→ Zu lösende Aufgaben:
1: Entscheiden Sie für jede der folgenden Aussagen zu den Kurztexten über Lebensgenuss und Hände, ob sie mit dem Text übereinstimmt, und belegen Sie Ihr Ja oder Nein mit einem wörtlichen Zitat. (a) Vor Jahrzehnten hat man zuerst gespart und dann gelebt. (b) Das Ich im Text schafft es am Frühstücksbuffet, alles auf einmal zum Tisch zu bringen. (c) Mit mehr Händen wären wir bei Kriegshandlungen und Verbrechen doppelt so grausam.
2: Führen Sie die Kurztexte über Lebensgenuss und Hände im gleichen Ton fort, beginnend nach dem letzten Satz.

→ Vorliegender Text:
_____
LEBENS:genuss

Von der Jugend sagt man, dass sie bei einem zufälligen Treffen auf der Terrasse vom Cafe Platzl oder bei der Autowaschanlage „Fun Wash“ auf die Zeit vergisst. Nach Arbeitsschluss führt der erste Weg beim Kiosk an der B83 vorbei und das Fertigstellen des Gartenzaunes wird auf den nächsten Tag verschoben. Um für die Eltern etwas zu besorgen fehlt oft die Zeit, wenn man nach Hause kommt warten schon die Joggingschuhe auf den Einsatz. Ab geht die Post mit der Freundin, die Gail entlang, in der Almwirtschaft wird zugekehrt. Das Wochenende verbringt man im Cinaplex und irgendwie hat die Freundin die flotteren Sachen, dies ändert man beim Modeshoppen. Die Jungen wollen trendig sein und der Tag soll Spass machen auch wenn das Bankkonto schon schmal geworden ist. Bei größeren Anschaffungen, wie Autos und Wohnungseinrichtung vertraut man darauf, dass alles nach Plan verlaufen wird. Zuerst wird gelebt und dann gespart.

Vor Jahrzehnten war es umgekehrt, man hat zuerst gespart und dann gelebt. Manches mal hat man in der Zeit des Sparens das Genießen verlernt und sich mit der Zeit in der Pension getröstet. Später wird vieles schwieriger und beschwerlicher, auch das Genießen und Feiern. Die wenigsten werden reich geboren, sodass sie nicht arbeiten müssen und nur feiern können. Manche sind davon überzeugt, dass sie einen Auftrag in ihrem Leben haben, für sie kommt Genießen nicht in Frage. Sieht man die jugendlichen, braun gebrannten, fröhlichen Frauen von der Hauskrankenhilfe im Café sitzen, dann kommt einem der Gedanke, dass im Alter nicht alles trübe ist.

Zur schönen Aussicht.

FÜNF:hände

Während ich mich am Frühstücksbuffet bediene klage ich innerlich darüber, dass ich es mit einmal nicht schaffe, den Kaffee, den Orangensaft, den Käse, die Wurst und das Brot, zum Tisch mitzunehmen. Ich komme in das Grübeln und frage mich, wie viele Hände braucht der Mensch? Es gibt Situationen wo es mir lieb wäre, mehr als zwei  Hände zu haben. Dabei gehört die Situation am Buffet zu den angenehmen und ist leicht zu bewältigen. Bei einer Warenanlieferung könnte ich mir vorstellen, dass es ein Vorteil wäre, hätte ich mehr als zwei Hände. Ich könnte alles schneller erledigen. Wäre es  für den Menschen ein Nutzen, hätte er fünf Hände  und gäbe es  auch keine Nachteile? Die kürzeste Antwort ist: Die Evolution hat es gewusst warum wir „nur“ zwei Hände haben. Hätten wir mehr Hände, hätten wir die Ressourcen der Erde schon verbraucht, wir würden mehr haben wollen und mehr zusammentragen. Bei Kriegshandlungen und Verbrechen wären wir doppelt so grausam.
_____
→ Gegebene Informationen:
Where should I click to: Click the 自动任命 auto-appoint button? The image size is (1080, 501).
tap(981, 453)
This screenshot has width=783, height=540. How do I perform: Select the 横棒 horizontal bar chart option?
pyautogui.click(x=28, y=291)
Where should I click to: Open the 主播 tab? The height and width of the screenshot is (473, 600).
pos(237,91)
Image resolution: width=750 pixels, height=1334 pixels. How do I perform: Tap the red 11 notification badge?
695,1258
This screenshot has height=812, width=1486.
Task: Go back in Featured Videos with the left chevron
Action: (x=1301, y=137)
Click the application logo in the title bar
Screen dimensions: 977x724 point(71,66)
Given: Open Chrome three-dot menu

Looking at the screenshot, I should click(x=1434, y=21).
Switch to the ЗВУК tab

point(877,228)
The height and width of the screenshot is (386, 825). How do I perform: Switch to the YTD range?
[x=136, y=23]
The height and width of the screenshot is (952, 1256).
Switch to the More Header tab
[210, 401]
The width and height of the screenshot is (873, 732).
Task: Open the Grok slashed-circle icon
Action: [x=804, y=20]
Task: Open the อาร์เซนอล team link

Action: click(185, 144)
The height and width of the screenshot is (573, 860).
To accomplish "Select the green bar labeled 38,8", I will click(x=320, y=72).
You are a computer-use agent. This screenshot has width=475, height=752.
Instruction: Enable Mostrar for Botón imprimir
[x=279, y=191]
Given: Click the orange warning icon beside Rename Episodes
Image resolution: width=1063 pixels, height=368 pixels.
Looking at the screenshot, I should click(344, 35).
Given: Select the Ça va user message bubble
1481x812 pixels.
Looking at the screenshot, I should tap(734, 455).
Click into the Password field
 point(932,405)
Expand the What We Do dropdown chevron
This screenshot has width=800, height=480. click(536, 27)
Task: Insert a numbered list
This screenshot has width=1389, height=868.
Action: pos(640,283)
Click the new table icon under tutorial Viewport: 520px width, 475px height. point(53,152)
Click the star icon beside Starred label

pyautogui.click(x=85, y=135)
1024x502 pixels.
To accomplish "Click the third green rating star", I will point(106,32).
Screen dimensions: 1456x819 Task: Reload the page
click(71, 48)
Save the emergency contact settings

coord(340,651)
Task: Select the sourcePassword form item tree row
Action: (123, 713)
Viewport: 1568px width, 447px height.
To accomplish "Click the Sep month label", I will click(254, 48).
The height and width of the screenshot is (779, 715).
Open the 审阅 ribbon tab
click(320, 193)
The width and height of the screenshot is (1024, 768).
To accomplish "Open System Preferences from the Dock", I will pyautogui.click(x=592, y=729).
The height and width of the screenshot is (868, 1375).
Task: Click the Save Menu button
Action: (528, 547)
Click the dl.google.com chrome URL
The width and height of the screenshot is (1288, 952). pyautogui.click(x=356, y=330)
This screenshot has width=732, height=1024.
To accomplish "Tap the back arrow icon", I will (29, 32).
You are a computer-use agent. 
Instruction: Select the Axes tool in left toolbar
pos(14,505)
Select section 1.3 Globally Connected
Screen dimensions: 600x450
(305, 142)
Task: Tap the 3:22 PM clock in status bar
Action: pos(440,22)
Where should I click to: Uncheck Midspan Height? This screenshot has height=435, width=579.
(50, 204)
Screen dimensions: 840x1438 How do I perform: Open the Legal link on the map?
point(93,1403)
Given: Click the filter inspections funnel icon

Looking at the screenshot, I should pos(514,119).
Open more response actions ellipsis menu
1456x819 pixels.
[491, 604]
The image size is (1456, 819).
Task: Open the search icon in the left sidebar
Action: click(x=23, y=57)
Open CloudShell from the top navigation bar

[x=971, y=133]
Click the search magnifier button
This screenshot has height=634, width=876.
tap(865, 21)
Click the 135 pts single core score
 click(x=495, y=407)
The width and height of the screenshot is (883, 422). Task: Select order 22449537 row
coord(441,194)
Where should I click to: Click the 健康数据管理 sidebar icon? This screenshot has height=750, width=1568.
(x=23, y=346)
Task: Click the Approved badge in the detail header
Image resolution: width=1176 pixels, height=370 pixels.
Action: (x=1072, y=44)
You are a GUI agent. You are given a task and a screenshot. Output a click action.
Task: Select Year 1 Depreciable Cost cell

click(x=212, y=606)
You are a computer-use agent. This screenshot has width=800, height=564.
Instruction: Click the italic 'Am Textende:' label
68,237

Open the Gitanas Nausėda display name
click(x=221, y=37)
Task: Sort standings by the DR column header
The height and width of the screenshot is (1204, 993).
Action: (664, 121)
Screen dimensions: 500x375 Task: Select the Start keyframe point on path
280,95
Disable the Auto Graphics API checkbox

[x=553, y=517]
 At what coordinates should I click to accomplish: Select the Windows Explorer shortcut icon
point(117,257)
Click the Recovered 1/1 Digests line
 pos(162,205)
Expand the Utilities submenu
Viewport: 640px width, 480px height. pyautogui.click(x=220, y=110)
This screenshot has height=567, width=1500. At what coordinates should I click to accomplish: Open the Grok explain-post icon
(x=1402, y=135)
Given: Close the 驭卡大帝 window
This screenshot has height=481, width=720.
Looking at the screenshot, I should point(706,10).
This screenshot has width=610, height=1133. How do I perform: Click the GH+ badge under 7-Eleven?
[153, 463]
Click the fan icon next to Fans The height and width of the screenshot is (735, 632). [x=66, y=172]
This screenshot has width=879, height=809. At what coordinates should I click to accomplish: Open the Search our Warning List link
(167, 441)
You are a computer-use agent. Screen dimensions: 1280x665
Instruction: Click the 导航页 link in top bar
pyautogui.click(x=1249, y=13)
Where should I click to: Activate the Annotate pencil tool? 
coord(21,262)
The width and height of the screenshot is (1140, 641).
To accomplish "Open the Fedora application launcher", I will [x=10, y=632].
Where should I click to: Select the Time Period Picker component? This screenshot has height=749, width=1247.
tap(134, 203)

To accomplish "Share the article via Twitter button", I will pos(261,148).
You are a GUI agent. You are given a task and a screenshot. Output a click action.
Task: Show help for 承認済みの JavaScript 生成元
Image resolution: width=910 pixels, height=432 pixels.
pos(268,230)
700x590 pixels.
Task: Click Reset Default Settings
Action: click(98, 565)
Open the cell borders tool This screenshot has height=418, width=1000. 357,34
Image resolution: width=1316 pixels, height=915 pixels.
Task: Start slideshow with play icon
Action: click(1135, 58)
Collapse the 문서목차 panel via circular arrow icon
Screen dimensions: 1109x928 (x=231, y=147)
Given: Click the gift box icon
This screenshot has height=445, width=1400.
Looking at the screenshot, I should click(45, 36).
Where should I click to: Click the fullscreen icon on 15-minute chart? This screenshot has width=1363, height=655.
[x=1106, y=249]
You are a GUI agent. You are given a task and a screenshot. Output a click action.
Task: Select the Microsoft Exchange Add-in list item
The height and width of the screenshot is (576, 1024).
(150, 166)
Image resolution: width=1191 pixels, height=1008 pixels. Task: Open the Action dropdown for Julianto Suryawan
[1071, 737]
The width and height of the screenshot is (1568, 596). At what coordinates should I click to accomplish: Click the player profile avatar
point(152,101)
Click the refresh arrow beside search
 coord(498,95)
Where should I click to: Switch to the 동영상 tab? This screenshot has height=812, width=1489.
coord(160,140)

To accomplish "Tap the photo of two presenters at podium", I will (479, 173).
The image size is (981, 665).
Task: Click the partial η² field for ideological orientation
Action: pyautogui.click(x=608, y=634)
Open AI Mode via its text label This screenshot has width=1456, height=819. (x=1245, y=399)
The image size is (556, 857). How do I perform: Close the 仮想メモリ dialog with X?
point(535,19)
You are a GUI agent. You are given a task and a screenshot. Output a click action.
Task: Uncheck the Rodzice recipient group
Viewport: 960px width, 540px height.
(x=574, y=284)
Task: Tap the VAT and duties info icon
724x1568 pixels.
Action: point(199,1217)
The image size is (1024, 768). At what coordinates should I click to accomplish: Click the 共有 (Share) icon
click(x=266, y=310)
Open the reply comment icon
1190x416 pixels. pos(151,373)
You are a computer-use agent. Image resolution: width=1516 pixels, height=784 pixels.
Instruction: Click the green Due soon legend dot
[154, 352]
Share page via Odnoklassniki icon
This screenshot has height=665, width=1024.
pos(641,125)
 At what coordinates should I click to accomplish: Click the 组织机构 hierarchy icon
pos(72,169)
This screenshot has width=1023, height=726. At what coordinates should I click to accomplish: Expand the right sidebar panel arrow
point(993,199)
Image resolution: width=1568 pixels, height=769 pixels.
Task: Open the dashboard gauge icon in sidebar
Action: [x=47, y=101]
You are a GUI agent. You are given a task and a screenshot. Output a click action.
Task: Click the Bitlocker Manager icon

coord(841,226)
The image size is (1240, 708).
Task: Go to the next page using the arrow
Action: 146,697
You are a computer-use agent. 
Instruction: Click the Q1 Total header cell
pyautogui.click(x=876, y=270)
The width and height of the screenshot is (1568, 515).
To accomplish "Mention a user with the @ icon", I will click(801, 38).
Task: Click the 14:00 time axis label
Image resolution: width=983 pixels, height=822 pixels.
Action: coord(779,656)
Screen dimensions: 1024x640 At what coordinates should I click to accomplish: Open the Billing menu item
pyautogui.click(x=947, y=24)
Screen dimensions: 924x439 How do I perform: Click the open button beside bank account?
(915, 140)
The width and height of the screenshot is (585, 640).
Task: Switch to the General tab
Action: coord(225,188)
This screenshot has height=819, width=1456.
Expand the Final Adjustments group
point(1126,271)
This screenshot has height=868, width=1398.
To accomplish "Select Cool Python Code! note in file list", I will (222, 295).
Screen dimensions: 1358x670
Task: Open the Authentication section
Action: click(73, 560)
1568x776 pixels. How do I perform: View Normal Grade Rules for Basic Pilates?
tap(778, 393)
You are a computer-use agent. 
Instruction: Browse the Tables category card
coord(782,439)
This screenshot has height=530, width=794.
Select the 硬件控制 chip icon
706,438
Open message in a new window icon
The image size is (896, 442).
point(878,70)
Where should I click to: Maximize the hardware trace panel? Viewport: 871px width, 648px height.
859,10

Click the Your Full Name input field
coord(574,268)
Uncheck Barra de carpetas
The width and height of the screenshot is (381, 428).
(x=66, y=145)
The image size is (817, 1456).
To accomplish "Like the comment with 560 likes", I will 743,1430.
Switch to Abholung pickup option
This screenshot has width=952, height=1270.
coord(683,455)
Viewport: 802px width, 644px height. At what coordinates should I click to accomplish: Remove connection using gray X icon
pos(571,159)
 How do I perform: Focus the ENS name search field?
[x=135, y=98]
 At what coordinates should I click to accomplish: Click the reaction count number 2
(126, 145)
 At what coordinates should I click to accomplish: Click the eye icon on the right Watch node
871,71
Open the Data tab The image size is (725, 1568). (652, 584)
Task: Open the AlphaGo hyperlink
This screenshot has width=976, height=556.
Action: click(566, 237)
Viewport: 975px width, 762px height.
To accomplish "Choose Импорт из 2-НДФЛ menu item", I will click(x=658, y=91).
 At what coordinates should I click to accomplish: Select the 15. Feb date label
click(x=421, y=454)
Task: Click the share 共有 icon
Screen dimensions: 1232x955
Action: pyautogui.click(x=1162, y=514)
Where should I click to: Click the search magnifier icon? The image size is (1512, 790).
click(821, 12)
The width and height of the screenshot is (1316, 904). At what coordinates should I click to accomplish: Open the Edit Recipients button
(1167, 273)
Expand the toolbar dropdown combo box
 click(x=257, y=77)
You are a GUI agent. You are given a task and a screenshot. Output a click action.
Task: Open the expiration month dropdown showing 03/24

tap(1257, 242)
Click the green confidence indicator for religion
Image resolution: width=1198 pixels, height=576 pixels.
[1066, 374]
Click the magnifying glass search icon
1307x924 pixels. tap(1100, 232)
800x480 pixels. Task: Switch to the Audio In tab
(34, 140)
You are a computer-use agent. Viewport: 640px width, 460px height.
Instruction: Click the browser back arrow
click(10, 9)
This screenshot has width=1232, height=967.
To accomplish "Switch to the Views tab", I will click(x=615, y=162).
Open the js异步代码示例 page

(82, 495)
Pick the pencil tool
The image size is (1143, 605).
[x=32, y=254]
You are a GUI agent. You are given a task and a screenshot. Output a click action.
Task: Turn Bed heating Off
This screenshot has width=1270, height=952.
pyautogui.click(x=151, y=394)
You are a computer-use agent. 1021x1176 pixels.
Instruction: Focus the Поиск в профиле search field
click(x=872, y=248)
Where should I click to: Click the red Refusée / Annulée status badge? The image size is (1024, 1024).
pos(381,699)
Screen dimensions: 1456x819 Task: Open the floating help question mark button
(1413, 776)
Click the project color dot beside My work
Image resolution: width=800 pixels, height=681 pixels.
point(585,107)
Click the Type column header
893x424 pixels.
_____
→ Lösungen der Aufgaben:
1:
(a) Ja: „Vor Jahrzehnten war es umgekehrt, man hat zuerst gespart und dann gelebt.“
(b) Nein: „dass ich es mit einmal nicht schaffe“
(c) Ja: „Bei Kriegshandlungen und Verbrechen wären wir doppelt so grausam.“

2:
Am Nachbartisch sitzt ein Ehepaar mit zwei Kindern, eineinhalb und drei Jahre alt, beim Frühstück. Für die Mutter wäre es ein Nutzen, wenn sie fünf Hände hätte. Jedes der Kinder verlangt ihre Aufmerksamkeit und fordert seine Wünsche ein. Ein  Brot streichen, den Saft einschenken, ein Stück Kuchen abschneiden. Ihr selbst bleiben zum Frühstücken keine Hände frei, mit fünf Händen könnte sie auch  frühstücken. Die Frau mit den zwei Kindern besucht über das Wochenende den kurenden Mann. Umgekehrt wäre es kaum denkbar, dass eine Frau eine dreiwöchige Kur absolviert und der Mann zu Hause zwei Kleinkinder versorgt.

Rollentausch.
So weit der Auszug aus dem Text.